I'm stuck in proving the function $$f(x) = \vert x + e^x\vert $$ has a minimum.

This is what I did:

$$f'(x) = (1+e^x)\text{sgn}(1+e^x)$$

But this function is never zero, because the exponential is always positive. So when I study the sign of the derivative, it is always increasing.

Yet the plot of the funciton shows a "sort of" a minimum.

Adds

Since there is an absolute value I calculated the difference quotient for $f(x) > 0$ and $f(x) < 0$ obtaining the function is continuous when $x+e^x > 0$ and when $x+e^x < 0$

Yet I also understood @Martin R. comment but how to find that point where $f(x)$ is discontinuous?

Answer 1

$g(x) = x + e^x$ is strictly increasing with $g(-1) < 0 < g(0)$. It follows that $g$ has a (unique) zero $x_0 \in (-1, 0)$.

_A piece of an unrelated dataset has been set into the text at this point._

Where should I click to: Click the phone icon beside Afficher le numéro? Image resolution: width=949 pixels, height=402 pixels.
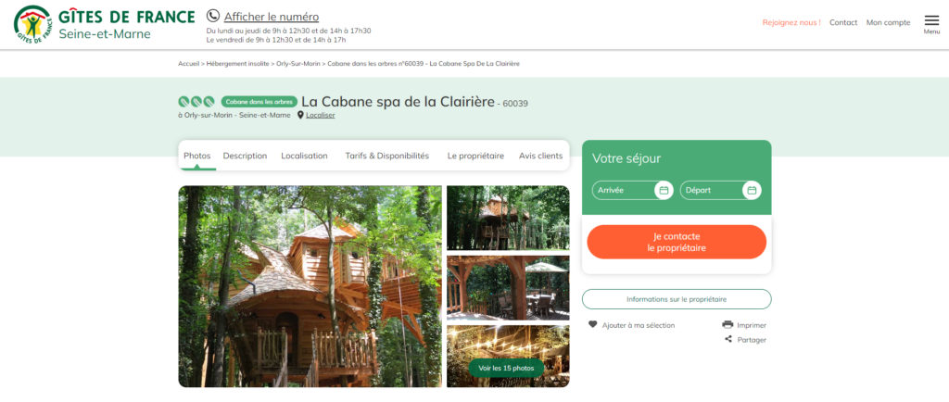click(x=213, y=17)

Then $f(x) \ge 0 = f(x_0)$ for all $x \in \Bbb R$, so that $f$ has a minimum at $x=x_0$.

$f$ is strictly decreasing for $x < x_0$, and strictly increasing for $x > x_0$. But $f$ is not differentiable at $x_0$, which explains why $f'$ is nowhere zero.

Answer 2

Your approach has a significant error. You are using the principle that a function $f$ will have a supremum (minimum or maximum) at its stationary points, where its derivative $f'$ is zero, if the derivative does exist. If the derivative does not exist at a point, you cannot use this rule. A point can still be a supremum without being a stationary point!

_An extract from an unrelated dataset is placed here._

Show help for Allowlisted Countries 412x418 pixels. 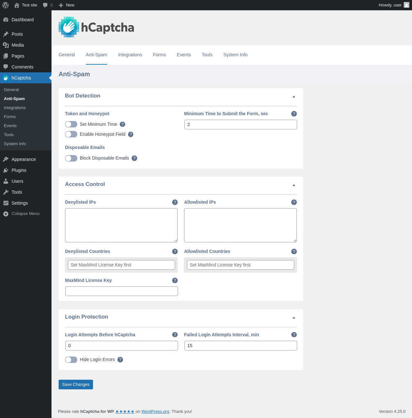pos(294,252)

The absolute value function $\left|x\right|$ is not differentiable everywhere. In particular, it has a sharp change in slope at $x=0$. Using this, consider where your expression for $f'$ holds everywhere.

Hint: Split the absolute value expression into two differentiable pieces on distinct domains, one where $x+e^{x}$ is nonnegative and one where it is negative. Find the minimum of each piece and show that they coincide at the minimum of $f$.